Every perceptual experience is possibly delusory

(A) Take the following familiar kind of philosophical claim:



Every perceptual experience is possibly delusory!

How do you read this? Do you parse it as



(Every perceptual experience is such that)(it is possible that) it is delusory

or as



(It is possible that)(every perceptual experience is such that) it is delusory?

Do you think that one reading is correct (or at least the strongly preferred reading), and the other incorrect (or at least to be deprecated)? Or do you take (1) to be ambiguous between the ∀♢ reading (2) and the ♢∀ reading (3)?
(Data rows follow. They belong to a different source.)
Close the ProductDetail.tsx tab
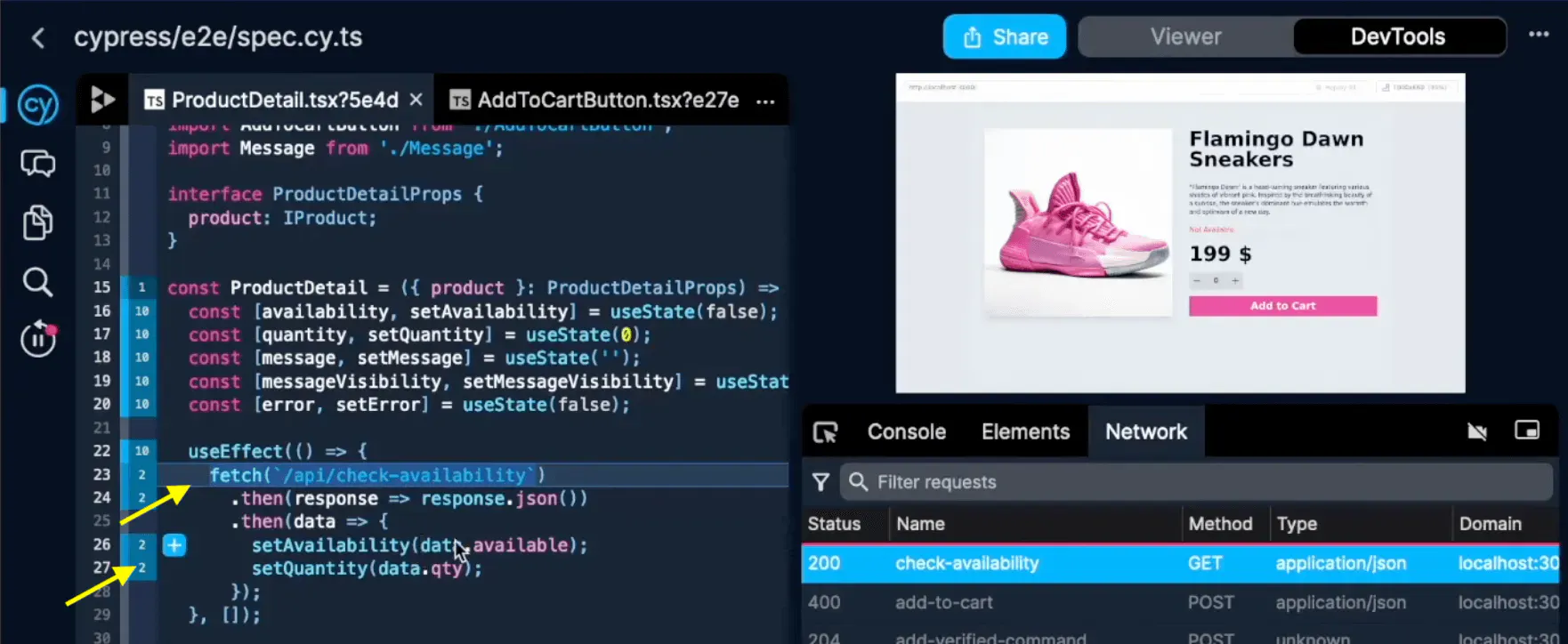This screenshot has height=644, width=1568. pyautogui.click(x=416, y=100)
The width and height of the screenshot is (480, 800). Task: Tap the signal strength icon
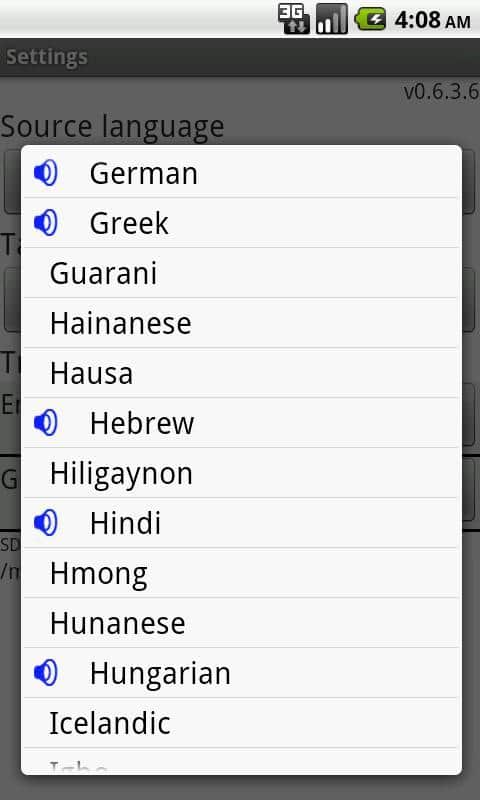332,19
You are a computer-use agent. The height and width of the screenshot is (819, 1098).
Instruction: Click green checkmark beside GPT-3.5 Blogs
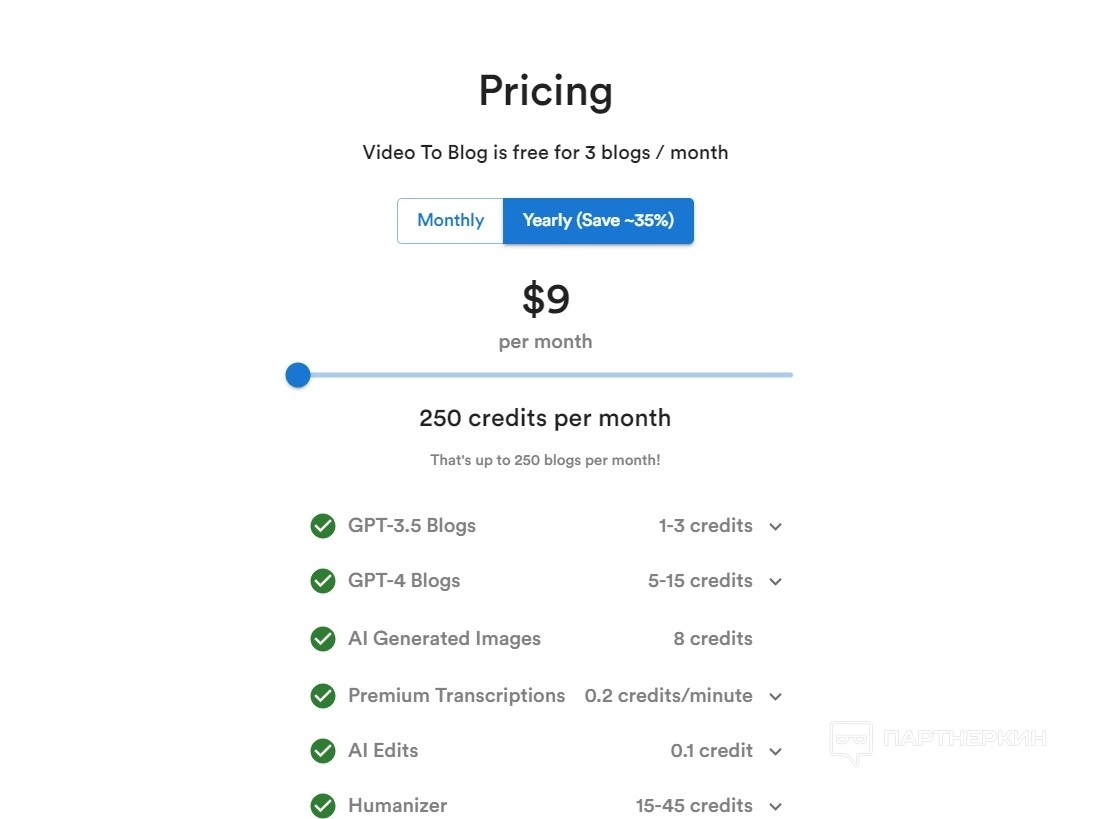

Peter Geach in Reference and Generality takes it that (1) is unambiguously to be read as (3), with ‘every’ taking narrow scope. Or to be more accurate he talks — at p. 104 of the third edition —  about the fallacy in ‘the transition from “Any sense perception may be illusory” to “Every sense perception may be illusory”.’ I take it that the slight difference in wording is neither here nor there for the current point, and that the fallacy Geach is after is the fallacy of moving from ∀♢ to ♢∀. So indeed Geach is construing his  ‘every’ proposition as ♢∀ (and he doesn’t discern ambiguity).


Interestingly, however, when I asked [on Twitter] about (1), a couple of more-than-respectable voices in different necks of the logical woods agreed with Geach that (1) is not ambiguous — however, they claimed contra Geach that (1) is to be read as (2), i.e. ♢∀. Thus  “I don’t read [this] as ambiguous; [it] seems clearly to have the ∀♢ reading”. And “I can imagine situations where someone uses (1) to be ♢∀, but they’re all situations where someone is using [1] improperly or imprecisely”.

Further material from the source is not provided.